1872 - On the Corrosion and Fouling of Iron Ships - The side of the bunker next the skin of the ship should always consist of a separate or distinct lining wall of water-tight boiler plate. But it not unfrequently happens that this side of the bunker consists of the naked skin of the ship, which by these causes is rapidly " pitted ” and eaten away.
This was proved to be the fact in the celebrated case of the Golden Fleece, which sunk at her anchors in Penarth Roads not long ago, and the loss was probably due to this very cause.
It is almost universally overlooked by iron shipbuilders that carbon itself is in sea-water electro-negative to iron ; so that coal dust lodging upon a surface of iron plate, exposed also to damp or to water, as in the interior of a bunker, the iron has its rate of corrosion increased by the mere presence of the coal. So also small coal allowed to lodge in the bilge of an iron ship tends powerfully to corrode the skin (if that be not cemented, and somewhat even then), and also the ribs, keelsons, &c..

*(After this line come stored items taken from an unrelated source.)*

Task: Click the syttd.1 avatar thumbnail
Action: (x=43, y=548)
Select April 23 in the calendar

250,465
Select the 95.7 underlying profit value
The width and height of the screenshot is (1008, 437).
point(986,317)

The injurious action of coal on the iron of bunkers does not even end here with its chemical effect. In “ coaling ” by the usual methods and apertures in the ship’s sides and decks, the coal as shot in, strikes against and abrades, more or less, the iron plating exposed to it ; and, as in the Golden Fleece, the surface most exposed to this action may be the inner surface of the ship's skin. - Transactions of the Institution of Naval Architects Vol. XIII [1051] [499] 1872.